Re: calling convention stdcalll and cdecl call

From:

"Alf P. Steinbach" <alfps@start.no>

Newsgroups:

microsoft.public.vc.language

Date:

Tue, 22 Jul 2008 18:19:38 +0200

Message-ID:

<P86dnTRuDKYWlRvVnZ2dnUVZ_ofinZ2d@posted.comnet>

* Ben Voigt [C++ MVP]:

[snip]

And second, your article contained four individual fallacies which I
pointed out individually, no one individual pointing-out-of-fallacy
relying on others.

Well, by assigning neatly numbered points to each sequential piece of the
argument, I think we've shown the argument is valid, you contest one of the
premises.
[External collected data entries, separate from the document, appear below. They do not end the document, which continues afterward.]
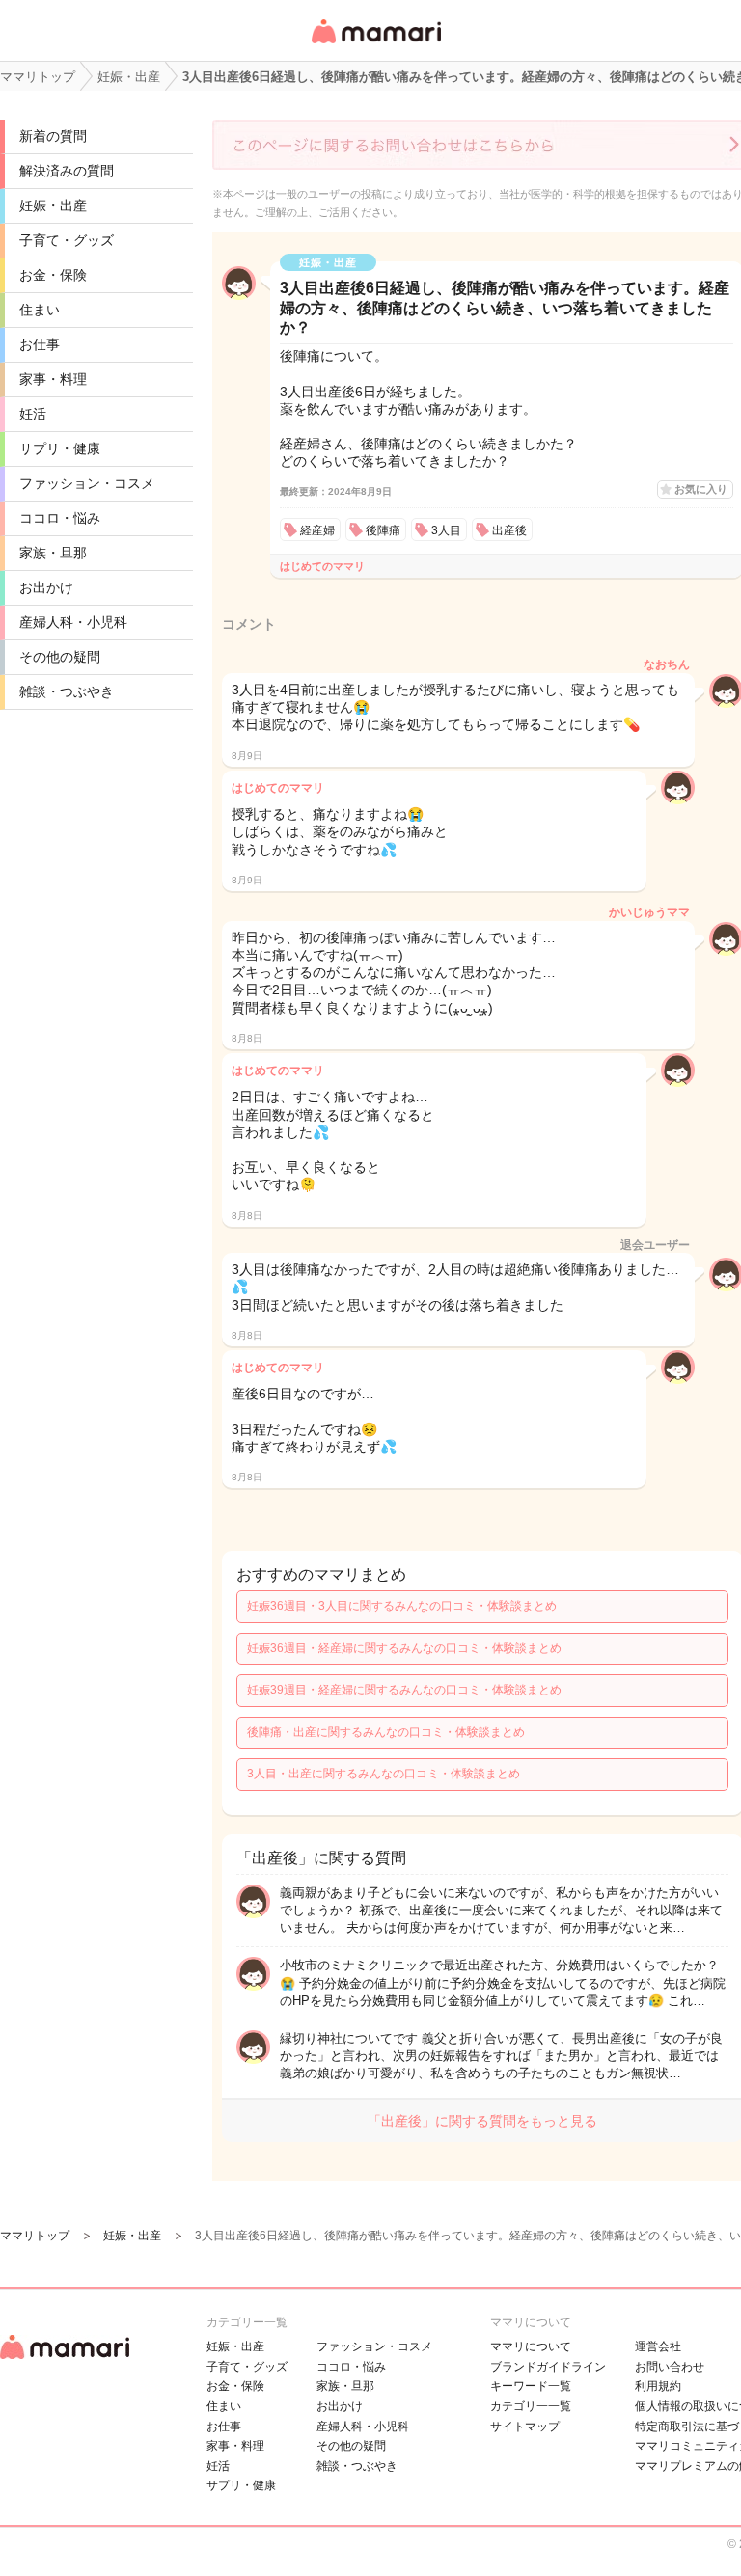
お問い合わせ (669, 2366)
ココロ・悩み (59, 518)
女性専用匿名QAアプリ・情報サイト (375, 44)
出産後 (509, 530)
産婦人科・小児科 (73, 622)
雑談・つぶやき (66, 691)
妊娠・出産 (53, 205)
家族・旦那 (53, 552)
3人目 (446, 530)
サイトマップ (525, 2426)
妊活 (32, 413)
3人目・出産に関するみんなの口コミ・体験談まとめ (383, 1773)
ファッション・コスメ (86, 483)
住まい (39, 309)
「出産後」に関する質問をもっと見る (482, 2121)
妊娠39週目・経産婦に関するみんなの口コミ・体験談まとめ (404, 1689)
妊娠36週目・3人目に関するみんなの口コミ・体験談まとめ (402, 1606)
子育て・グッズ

Which is quite different from having four fallacies, but that is
the advantage of laying things out so neatly.

This statement could easily be misinterpreted by some reader other than me, due
to the quoting technique you employed here.

The four fallacies were mentioned in the context of your previous article, call
it X, not the one you're talking about above, and we're talking about here, call
it Y, with numbered points.

In article Y I though the reasoning was fine, but premise #1 didn't hold.

I'm now going to quote you out-of-order but I think not out of context.

[snip]

QED, by contradiction of consequence #3 with point #1.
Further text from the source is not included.